Problem statement: Copy everything in the listing below from the line containing "Given: Toggle shape" down to the line containing "pos(40,704)", both of those lines included, and output only those lines exactly as they appear.

Data supplied:
>> BEGIN
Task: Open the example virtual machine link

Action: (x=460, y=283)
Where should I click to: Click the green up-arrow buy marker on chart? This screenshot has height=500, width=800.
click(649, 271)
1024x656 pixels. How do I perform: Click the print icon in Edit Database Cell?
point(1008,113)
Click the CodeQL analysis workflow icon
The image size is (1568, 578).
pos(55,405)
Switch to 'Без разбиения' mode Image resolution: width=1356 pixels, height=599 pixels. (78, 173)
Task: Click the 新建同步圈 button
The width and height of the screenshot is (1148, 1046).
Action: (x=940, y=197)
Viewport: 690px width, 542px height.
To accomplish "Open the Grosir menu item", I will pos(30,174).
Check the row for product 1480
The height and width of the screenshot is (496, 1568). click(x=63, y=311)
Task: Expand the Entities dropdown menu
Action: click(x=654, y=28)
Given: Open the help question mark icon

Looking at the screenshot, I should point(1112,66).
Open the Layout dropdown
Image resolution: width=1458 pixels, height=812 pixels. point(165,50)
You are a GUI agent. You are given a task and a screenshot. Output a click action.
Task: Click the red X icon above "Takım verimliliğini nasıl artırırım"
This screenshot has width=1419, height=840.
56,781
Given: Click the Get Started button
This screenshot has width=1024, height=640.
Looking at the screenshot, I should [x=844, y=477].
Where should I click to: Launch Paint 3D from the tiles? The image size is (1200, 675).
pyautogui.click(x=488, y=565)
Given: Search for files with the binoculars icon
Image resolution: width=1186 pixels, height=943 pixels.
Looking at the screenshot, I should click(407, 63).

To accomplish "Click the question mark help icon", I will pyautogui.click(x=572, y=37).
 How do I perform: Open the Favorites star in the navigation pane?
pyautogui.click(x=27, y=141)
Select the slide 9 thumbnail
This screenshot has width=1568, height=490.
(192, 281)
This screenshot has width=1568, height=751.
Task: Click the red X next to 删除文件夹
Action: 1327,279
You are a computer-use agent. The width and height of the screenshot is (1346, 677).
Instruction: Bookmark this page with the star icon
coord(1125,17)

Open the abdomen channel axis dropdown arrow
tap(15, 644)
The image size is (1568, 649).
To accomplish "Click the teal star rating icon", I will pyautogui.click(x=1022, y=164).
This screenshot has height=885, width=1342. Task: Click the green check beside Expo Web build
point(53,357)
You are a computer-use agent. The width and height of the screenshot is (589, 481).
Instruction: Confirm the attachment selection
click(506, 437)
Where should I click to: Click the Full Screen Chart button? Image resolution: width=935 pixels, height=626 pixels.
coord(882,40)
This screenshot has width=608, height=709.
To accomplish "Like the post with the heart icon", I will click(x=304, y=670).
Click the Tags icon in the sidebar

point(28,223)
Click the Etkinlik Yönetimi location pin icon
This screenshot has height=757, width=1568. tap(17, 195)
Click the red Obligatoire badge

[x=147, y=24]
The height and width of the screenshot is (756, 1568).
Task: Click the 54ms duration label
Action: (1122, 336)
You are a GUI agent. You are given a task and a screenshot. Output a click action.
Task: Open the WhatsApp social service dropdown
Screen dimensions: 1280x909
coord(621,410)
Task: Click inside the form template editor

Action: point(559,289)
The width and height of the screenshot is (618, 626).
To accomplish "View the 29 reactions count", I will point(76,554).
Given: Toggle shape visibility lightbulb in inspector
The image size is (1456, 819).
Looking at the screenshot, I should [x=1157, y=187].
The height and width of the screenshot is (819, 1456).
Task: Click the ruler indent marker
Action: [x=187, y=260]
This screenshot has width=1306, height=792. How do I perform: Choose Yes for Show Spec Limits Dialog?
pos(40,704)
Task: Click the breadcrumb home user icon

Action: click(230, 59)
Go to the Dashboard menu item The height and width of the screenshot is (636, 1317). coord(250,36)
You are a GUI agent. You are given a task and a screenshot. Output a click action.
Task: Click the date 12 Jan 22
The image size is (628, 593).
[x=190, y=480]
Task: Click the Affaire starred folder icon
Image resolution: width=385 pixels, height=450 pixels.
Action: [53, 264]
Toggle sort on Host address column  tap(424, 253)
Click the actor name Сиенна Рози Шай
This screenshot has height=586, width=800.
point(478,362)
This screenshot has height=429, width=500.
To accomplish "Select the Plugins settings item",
>> END
Answer:
Given: Toggle shape visibility lightbulb in inspector
The image size is (1456, 819).
Looking at the screenshot, I should [x=1157, y=187].
The height and width of the screenshot is (819, 1456).
Task: Click the ruler indent marker
Action: [x=187, y=260]
This screenshot has width=1306, height=792. How do I perform: Choose Yes for Show Spec Limits Dialog?
pos(40,704)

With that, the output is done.